膜性腎症

 成年から中高年にかけて好発するネフローゼ症候群で、比較的ゆっくりと浮腫があらわれてきます。組織学的検査では、糸球体の基底膜というところの尿腔側に、原因と考えられる免疫複合体が沈着し、基底膜が肥厚します。

 欧米人と日本人では、腎機能の予後にかなり差があり、欧米人では5年後に腎機能が低下し、腎死に至る例が30~40%みられますが、日本人では予後良好で、腎不全に至る例はあまり多くありません。

 ステロイド剤が奏功する例もみられますが、微少変化型に比して、効果もゆるやかにあらわれてくる例が多く、また全く無効な例もみられます。

 欧米では、膜性腎症の予後がわるいので、かなり強力な治療法がとられ、免疫抑制剤や抗凝固療法が試みられています。

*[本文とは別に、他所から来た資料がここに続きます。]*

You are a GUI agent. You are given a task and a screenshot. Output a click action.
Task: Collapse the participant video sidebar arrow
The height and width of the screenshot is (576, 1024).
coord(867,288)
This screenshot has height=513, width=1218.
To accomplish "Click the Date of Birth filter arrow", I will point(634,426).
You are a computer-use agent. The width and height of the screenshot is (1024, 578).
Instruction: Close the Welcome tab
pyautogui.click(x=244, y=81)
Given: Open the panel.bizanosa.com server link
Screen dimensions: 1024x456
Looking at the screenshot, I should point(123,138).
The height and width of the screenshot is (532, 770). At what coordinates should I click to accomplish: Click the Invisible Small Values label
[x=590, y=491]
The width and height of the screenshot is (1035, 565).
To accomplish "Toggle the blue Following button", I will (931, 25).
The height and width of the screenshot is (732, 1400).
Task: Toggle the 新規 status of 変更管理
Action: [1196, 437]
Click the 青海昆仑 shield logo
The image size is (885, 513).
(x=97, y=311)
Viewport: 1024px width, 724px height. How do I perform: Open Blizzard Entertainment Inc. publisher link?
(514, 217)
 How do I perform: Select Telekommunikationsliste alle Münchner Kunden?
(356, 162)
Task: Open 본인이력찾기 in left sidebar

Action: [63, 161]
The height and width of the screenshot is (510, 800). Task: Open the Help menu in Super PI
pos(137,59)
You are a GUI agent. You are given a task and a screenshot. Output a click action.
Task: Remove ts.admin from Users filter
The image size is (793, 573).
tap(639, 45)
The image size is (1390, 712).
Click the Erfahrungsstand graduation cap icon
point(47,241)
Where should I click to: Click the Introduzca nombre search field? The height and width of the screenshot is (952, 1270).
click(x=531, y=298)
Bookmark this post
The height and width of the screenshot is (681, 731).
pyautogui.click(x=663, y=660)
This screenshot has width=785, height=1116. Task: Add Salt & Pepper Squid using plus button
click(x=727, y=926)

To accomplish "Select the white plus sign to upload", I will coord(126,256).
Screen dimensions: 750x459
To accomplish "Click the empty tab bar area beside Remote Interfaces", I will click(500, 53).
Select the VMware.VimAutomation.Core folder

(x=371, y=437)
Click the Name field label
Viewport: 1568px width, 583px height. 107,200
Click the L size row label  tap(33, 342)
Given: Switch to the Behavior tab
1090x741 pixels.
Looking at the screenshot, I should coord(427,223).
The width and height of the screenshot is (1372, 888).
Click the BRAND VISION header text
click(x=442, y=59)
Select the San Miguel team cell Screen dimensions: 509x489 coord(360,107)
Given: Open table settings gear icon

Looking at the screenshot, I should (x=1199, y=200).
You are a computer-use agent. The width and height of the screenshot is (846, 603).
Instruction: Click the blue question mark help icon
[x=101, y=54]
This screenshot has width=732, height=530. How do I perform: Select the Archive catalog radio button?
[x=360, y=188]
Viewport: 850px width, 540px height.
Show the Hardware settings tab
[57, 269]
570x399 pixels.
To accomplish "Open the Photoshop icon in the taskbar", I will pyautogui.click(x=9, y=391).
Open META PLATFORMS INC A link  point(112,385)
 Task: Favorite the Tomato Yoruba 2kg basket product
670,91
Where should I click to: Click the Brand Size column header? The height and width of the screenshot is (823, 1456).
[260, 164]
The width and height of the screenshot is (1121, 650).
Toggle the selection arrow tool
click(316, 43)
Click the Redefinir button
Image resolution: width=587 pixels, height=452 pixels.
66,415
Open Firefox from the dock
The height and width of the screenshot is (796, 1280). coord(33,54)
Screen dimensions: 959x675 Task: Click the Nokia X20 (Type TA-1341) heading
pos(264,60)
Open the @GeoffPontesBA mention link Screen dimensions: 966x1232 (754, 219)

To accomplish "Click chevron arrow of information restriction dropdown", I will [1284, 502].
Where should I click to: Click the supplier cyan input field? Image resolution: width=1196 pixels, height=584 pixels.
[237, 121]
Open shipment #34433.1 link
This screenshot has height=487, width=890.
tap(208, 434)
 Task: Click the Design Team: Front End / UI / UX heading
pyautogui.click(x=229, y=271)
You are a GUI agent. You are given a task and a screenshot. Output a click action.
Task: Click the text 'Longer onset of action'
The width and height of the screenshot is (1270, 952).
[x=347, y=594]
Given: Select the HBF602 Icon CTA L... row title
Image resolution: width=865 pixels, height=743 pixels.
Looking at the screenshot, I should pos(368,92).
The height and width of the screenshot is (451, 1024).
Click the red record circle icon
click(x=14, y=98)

 日本人では比較的予後良好な疾患と考え、ステロイド剤の効果がみられない場合、その副作用を考えて、必要以上に持続することなく、利尿剤などを使用し、日常生活に支障がないように浮腫の軽減巻はかる方針がとられます。また持続するネフローゼ症候群により、血液が固まりやすい状態になっているので、血栓予防のための種々の抗血小板薬が投与されます。

 小児の膜性腎症はまれであり、肝炎ウイルス保持者や、膠原病などの全身性疾患に附随する例でみられます。